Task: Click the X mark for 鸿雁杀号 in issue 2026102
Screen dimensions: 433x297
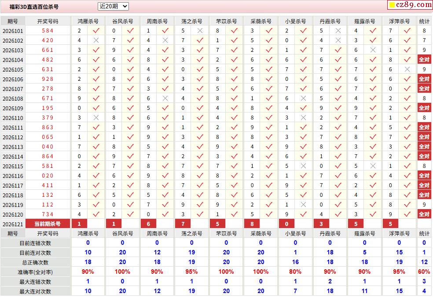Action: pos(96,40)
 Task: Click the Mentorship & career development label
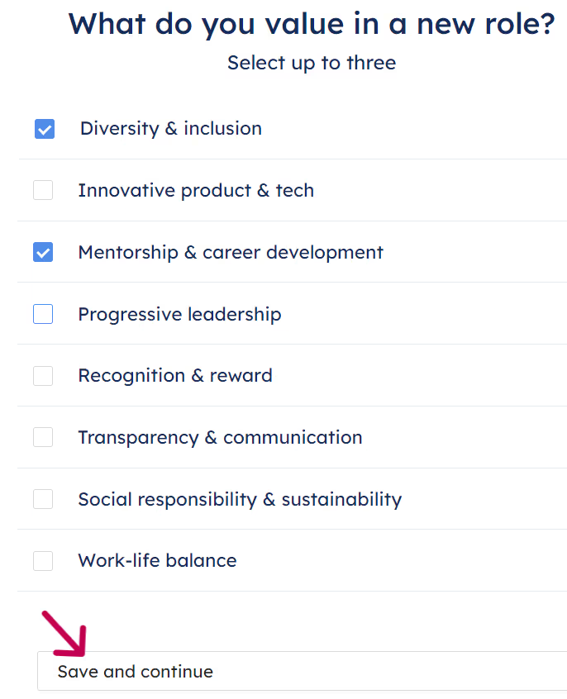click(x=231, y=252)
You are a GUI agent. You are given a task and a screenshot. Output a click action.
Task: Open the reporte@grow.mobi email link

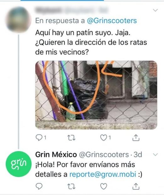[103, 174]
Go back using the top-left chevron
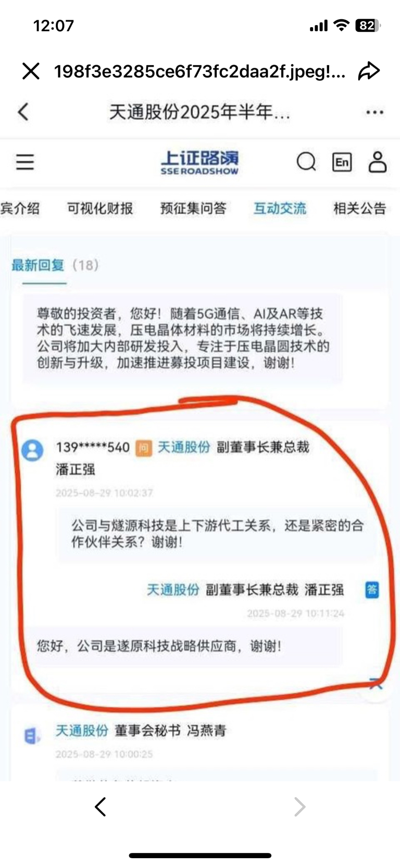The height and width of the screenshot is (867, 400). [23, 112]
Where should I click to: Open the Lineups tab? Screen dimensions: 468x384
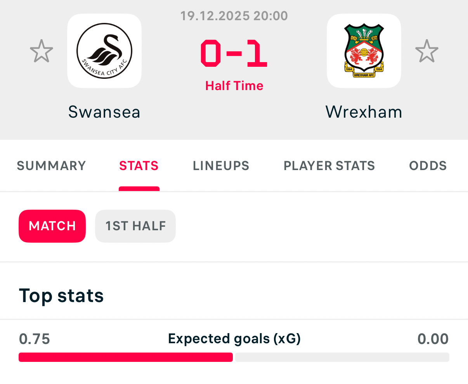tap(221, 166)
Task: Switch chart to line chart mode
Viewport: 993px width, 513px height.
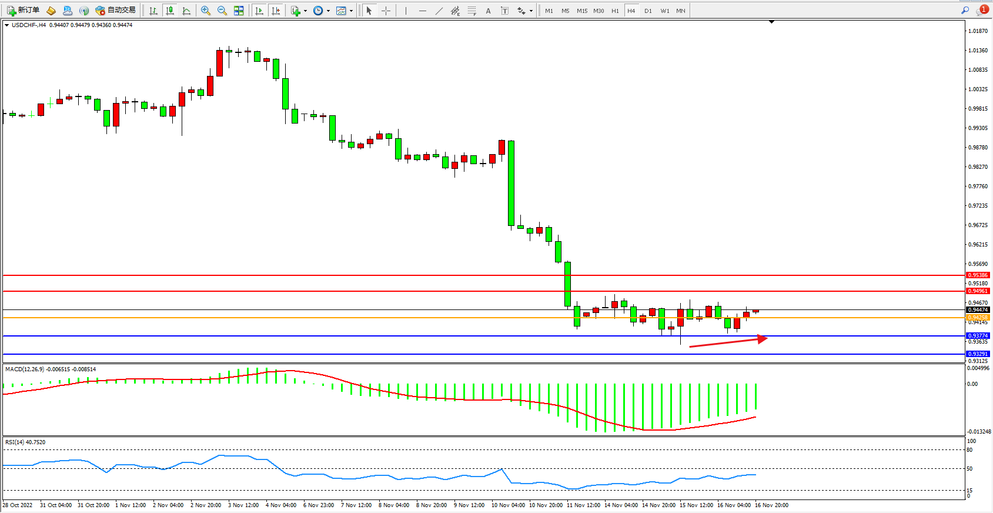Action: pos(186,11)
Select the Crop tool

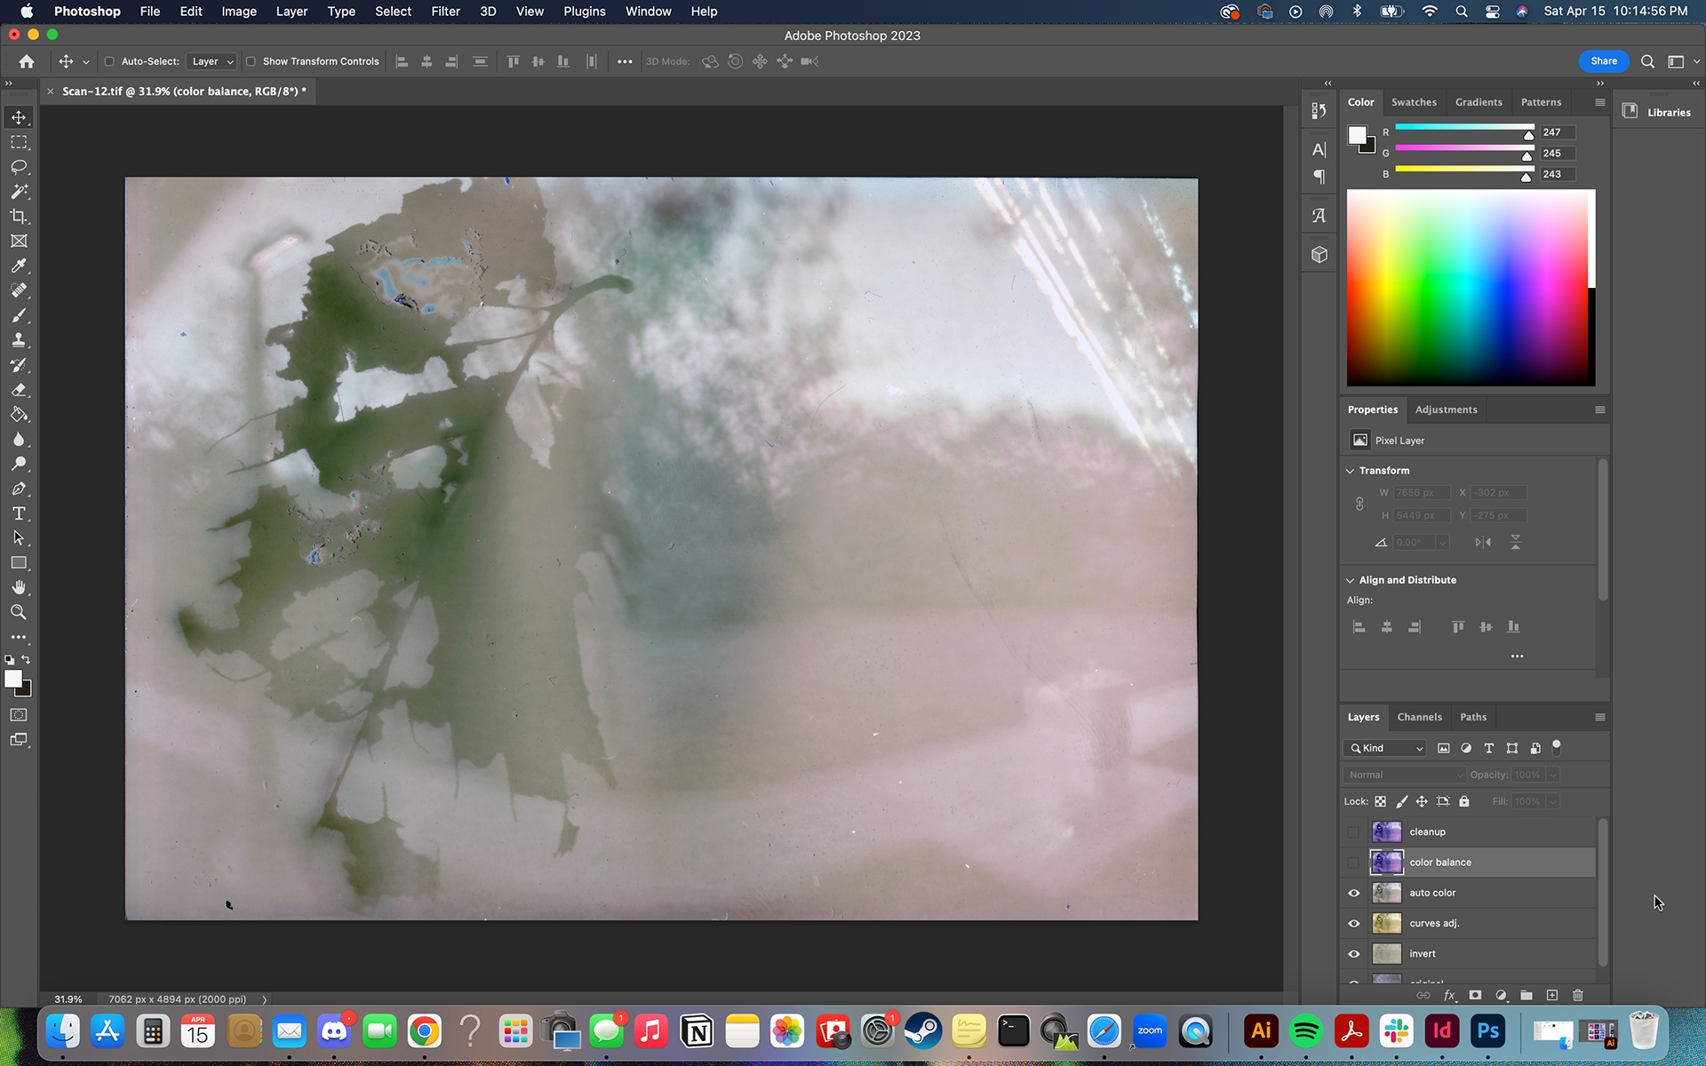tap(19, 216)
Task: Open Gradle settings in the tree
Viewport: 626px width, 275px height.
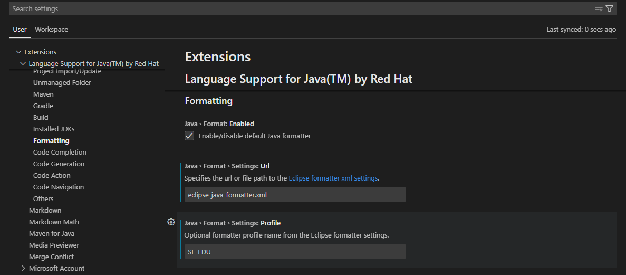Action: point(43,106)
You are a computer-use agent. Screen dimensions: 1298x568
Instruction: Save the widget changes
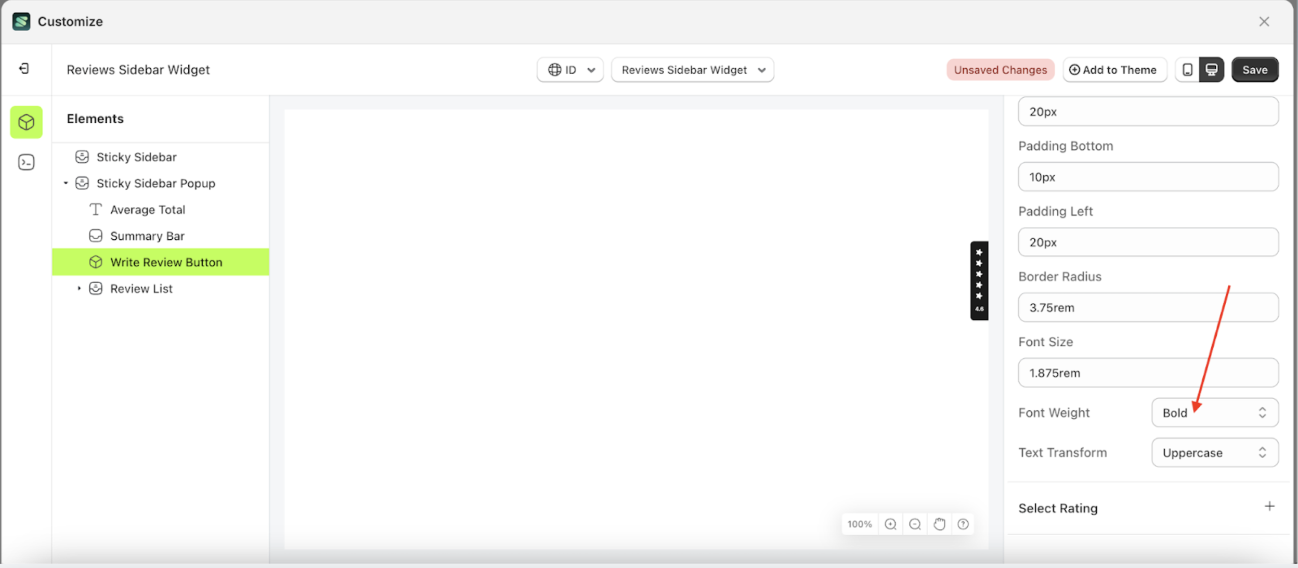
------------------------------------------------------------
▶ [Objective]:
How many lines in the records above contain the string "Viewport", matching case exactly? Reply with the number alone.

▶ [Complete output]:
2